To configure Spark to work with lakeFS, we set S3A Hadoop configuration to the lakeFS endpoint and credentials:

Hadoop Configuration	Value
`fs.s3a.access.key`	Set to the lakeFS access key
`fs.s3a.secret.key`	Set to the lakeFS secret key
`fs.s3a.endpoint`	Set to the lakeFS S3-compatible API endpoint
`fs.s3a.path.style.access`	Set to `true`

Here is how to do it:

CLI
Scala
XML Configuration

spark-shell --conf spark.hadoop.fs.s3a.access.key='AKIAlakefs12345EXAMPLE' \
              --conf spark.hadoop.fs.s3a.secret.key='abc/lakefs/1234567bPxRfiCYEXAMPLEKEY' \
              --conf spark.hadoop.fs.s3a.path.style.access=true \
              --conf spark.hadoop.fs.s3a.endpoint='https://lakefs.example.com' ...

spark.sparkContext.hadoopConfiguration.set("fs.s3a.access.key", "AKIAlakefs12345EXAMPLE")
spark.sparkContext.hadoopConfiguration.set("fs.s3a.secret.key", "abc/lakefs/1234567bPxRfiCYEXAMPLEKEY")
spark.sparkContext.hadoopConfiguration.set("fs.s3a.endpoint", "https://lakefs.example.com")
spark.sparkContext.hadoopConfiguration.set("fs.s3a.path.style.access", "true")

Add these into a configuration file, e.g. $SPARK_HOME/conf/hdfs-site.xml:

<?xml version="1.0"?>
<configuration>
    <property>
        <name>fs.s3a.access.key</name>
        <value>AKIAlakefs12345EXAMPLE</value>
    </property>
    <property>
            <name>fs.s3a.secret.key</name>
            <value>abc/lakefs/1234567bPxRfiCYEXAMPLEKEY</value>
    </property>
    <property>
        <name>fs.s3a.endpoint</name>
        <value>https://lakefs.example.com</value>
    </property>
    <property>
        <name>fs.s3a.path.style.access</name>
        <value>true</value>
    </property>
</configuration>

Per-bucket configuration

The above configuration will use lakeFS as the sole S3 endpoint.
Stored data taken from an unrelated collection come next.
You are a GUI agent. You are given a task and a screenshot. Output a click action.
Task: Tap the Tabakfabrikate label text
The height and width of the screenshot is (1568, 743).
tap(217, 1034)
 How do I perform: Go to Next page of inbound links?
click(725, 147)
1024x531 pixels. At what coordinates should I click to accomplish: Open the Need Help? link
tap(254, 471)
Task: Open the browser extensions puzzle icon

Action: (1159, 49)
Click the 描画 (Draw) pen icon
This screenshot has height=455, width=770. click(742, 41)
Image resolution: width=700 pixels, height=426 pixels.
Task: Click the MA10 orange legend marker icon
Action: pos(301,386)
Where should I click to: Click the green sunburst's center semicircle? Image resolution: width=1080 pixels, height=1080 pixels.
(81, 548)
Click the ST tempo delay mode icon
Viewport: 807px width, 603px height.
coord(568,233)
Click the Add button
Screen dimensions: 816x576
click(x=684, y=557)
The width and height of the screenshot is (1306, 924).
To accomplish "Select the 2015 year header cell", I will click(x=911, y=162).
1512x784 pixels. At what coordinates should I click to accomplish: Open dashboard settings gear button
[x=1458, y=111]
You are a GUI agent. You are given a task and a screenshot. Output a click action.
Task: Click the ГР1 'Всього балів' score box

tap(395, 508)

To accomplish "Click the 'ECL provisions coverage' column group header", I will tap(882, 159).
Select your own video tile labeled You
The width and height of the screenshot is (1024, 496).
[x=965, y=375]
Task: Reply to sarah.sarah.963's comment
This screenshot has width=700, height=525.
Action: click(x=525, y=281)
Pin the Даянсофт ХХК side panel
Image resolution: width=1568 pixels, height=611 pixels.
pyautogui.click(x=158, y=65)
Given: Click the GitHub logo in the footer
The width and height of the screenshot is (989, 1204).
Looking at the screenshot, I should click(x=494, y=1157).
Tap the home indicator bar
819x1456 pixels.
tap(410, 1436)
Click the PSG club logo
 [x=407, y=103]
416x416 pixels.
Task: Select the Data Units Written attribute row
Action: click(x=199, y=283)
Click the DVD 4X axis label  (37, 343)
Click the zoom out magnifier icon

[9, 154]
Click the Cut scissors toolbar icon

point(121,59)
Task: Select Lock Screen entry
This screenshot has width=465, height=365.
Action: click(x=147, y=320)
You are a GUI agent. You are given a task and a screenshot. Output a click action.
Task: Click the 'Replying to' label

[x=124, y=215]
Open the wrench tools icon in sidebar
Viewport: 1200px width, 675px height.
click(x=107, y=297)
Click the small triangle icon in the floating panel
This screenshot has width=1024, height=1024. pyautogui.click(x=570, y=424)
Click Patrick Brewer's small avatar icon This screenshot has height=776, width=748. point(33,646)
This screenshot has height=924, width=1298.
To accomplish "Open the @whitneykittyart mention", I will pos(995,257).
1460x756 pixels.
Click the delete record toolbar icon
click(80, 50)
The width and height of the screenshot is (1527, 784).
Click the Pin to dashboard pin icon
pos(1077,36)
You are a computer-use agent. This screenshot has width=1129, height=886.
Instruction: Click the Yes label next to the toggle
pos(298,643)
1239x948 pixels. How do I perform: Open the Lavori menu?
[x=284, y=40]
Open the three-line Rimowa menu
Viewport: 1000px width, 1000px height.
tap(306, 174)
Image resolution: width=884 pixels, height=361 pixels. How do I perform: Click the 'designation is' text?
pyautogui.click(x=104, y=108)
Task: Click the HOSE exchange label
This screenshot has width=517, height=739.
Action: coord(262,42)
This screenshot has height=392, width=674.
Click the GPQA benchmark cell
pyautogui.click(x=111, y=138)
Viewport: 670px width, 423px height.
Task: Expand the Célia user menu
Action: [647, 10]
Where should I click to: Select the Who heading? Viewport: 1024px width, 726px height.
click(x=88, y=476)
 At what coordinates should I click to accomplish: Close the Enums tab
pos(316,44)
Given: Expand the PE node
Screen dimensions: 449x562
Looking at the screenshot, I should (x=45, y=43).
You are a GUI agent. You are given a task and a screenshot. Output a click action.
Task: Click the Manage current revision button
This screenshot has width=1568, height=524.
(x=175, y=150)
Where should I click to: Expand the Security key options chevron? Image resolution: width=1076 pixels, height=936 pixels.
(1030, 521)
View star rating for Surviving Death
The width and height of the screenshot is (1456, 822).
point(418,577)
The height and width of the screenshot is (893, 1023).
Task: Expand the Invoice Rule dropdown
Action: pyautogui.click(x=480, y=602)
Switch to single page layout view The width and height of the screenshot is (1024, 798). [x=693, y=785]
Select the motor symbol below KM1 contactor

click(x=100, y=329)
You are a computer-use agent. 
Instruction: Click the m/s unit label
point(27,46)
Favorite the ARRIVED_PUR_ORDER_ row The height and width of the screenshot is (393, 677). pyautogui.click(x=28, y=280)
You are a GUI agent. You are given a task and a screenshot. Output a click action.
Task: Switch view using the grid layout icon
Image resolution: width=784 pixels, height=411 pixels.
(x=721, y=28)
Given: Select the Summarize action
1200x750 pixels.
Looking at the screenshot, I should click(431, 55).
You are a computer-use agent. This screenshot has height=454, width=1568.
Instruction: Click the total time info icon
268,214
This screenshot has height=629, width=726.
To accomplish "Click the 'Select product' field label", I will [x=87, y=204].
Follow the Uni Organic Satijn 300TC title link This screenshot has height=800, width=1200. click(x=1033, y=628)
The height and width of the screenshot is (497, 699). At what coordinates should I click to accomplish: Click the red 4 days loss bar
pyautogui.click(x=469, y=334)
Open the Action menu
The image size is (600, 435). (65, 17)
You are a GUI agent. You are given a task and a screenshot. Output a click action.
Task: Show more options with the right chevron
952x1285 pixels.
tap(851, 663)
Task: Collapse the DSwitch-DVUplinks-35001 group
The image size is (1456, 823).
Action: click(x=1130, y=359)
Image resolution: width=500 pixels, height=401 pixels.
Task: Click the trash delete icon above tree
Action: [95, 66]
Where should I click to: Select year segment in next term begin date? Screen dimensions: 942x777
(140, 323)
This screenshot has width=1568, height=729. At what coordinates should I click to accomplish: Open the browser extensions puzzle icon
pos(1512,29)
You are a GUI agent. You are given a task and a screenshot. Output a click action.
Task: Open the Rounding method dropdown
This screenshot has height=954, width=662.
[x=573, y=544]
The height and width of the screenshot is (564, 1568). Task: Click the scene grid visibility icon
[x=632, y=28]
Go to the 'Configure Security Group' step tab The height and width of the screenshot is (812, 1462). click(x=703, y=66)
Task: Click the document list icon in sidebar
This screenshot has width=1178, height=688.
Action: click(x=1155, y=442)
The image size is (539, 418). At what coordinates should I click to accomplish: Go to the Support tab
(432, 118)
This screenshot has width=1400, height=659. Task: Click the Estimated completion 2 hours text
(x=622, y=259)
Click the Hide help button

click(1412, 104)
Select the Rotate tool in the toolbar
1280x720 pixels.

To use lakeFS in parallel with S3, you can configure Spark to use lakeFS only for specific bucket names. For example, to configure only example-repo to use lakeFS, set the following configurations:

CLI
Scala
XML Configuration

spark-shell --conf spark.hadoop.fs.s3a.bucket.example-repo.access.key='AKIAlakefs12345EXAMPLE' \
              --conf spark.hadoop.fs.s3a.bucket.example-repo.secret.key='abc/lakefs/1234567bPxRfiCYEXAMPLEKEY' \
              --conf spark.hadoop.fs.s3a.bucket.example-repo.endpoint='https://lakefs.example.com' \
              --conf spark.hadoop.fs.s3a.path.style.access=true

spark.sparkContext.hadoopConfiguration.set("fs.s3a.bucket.example-repo.access.key", "AKIAlakefs12345EXAMPLE")
spark.sparkContext.hadoopConfiguration.set("fs.s3a.bucket.example-repo.secret.key", "abc/lakefs/1234567bPxRfiCYEXAMPLEKEY")
spark.sparkContext.hadoopConfiguration.set("fs.s3a.bucket.example-repo.endpoint", "https://lakefs.example.com")
spark.sparkContext.hadoopConfiguration.set("fs.s3a.path.style.access", "true")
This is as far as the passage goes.